TEXT PROVIDED -
◇ ◇ ◇ ◇ ◇ ◇ ◇
I got a Facebook Message the other day from one of my long-time reader/reviewers. In it, she talked about some of the people in her life with various disabilities and encouraged me to write a story (or two) with main characters who are differently abled.
I let her know that I would think on how to do this, because while I absolutely agree with her points that those who are differently abled are just as valuable and deserving of love, I also know first hand that writers who venture into areas like this often get more than they bargain for.
I’ll admit it, I’m a little scared.
I have some reasons that I consider valid. Like the week (more than that? I will admit I have worked hard to put it out of my mind) of daily Facebook messages I received lambasting me for having dared to write a Black heroine in A Dash of Daring. I was told I was racist for having even considered writing this character, even though–in my best attempts to make sure I was not erring–I based her (with permission and input) on a friend (who, to be clear, is Black.)
◇ ◇ ◇ ◇ ◇ ◇ ◇
THE DATA -

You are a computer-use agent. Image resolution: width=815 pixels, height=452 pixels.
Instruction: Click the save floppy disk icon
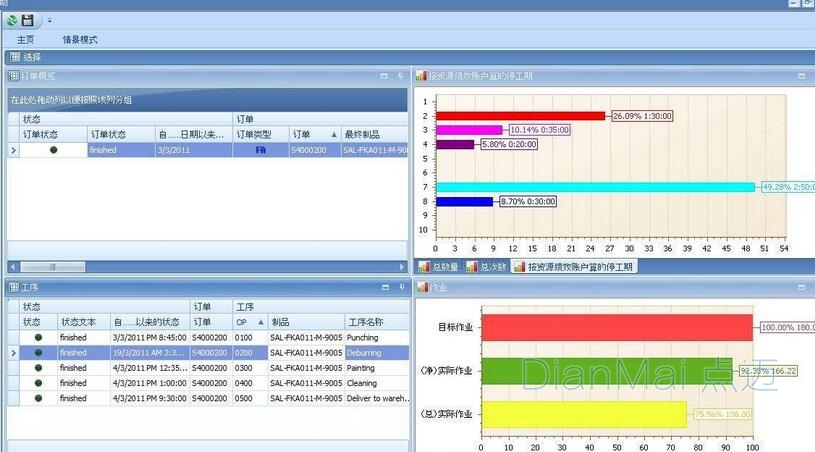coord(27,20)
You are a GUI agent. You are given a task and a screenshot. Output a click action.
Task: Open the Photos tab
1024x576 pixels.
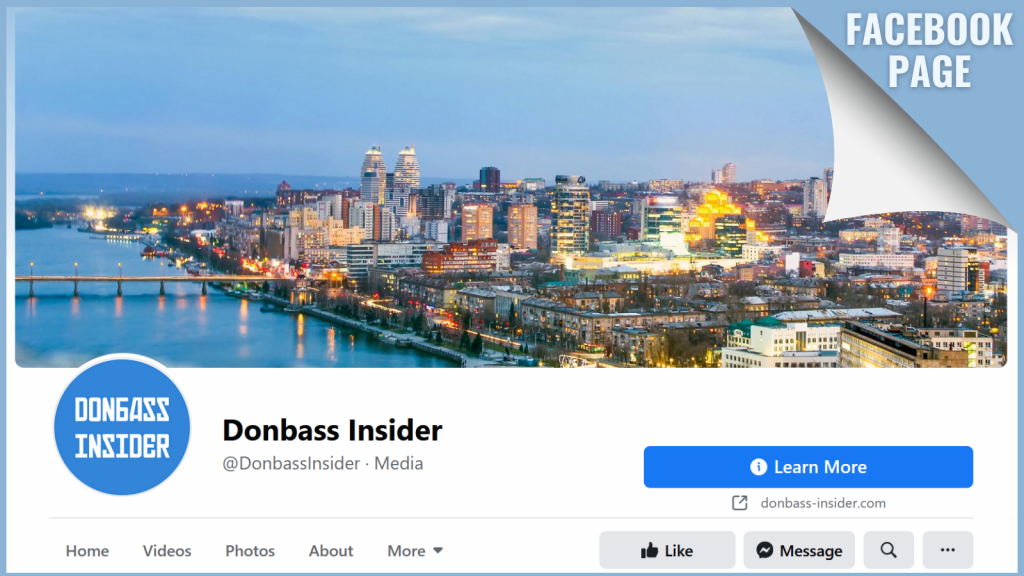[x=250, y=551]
◇ ◇ ◇ ◇ ◇ ◇ ◇
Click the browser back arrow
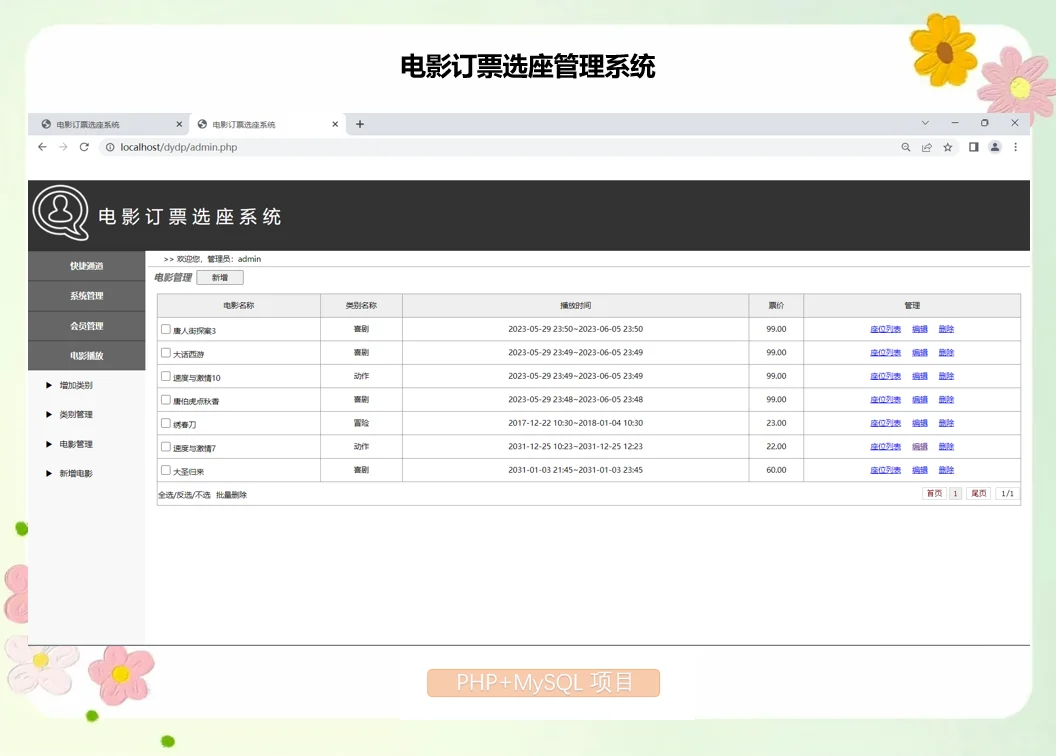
◇ ◇ ◇ ◇ ◇ ◇ ◇
TASKS FOR THIS EXERCISE -
1 > Decide whether each statement agrees with the blog post, answering yes or no and quoting the deciding words. (a) The reader's message arrived through Facebook. (b) The heroine of A Dash of Daring was based on a friend without that friend's permission. (c) The writer admits to being a little scared.
2 > Write out the passage of the blog post between "I got a Facebook" and "a little scared.", inclusive.

TASK RESPONSES -
1 >
(a) Yes: "I got a Facebook Message the other day from one of my long-time reader/reviewers."
(b) No: "I based her (with permission and input) on a friend"
(c) Yes: "I’ll admit it, I’m a little scared."

2 >
I got a Facebook Message the other day from one of my long-time reader/reviewers. In it, she talked about some of the people in her life with various disabilities and encouraged me to write a story (or two) with main characters who are differently abled.
I let her know that I would think on how to do this, because while I absolutely agree with her points that those who are differently abled are just as valuable and deserving of love, I also know first hand that writers who venture into areas like this often get more than they bargain for.
I’ll admit it, I’m a little scared.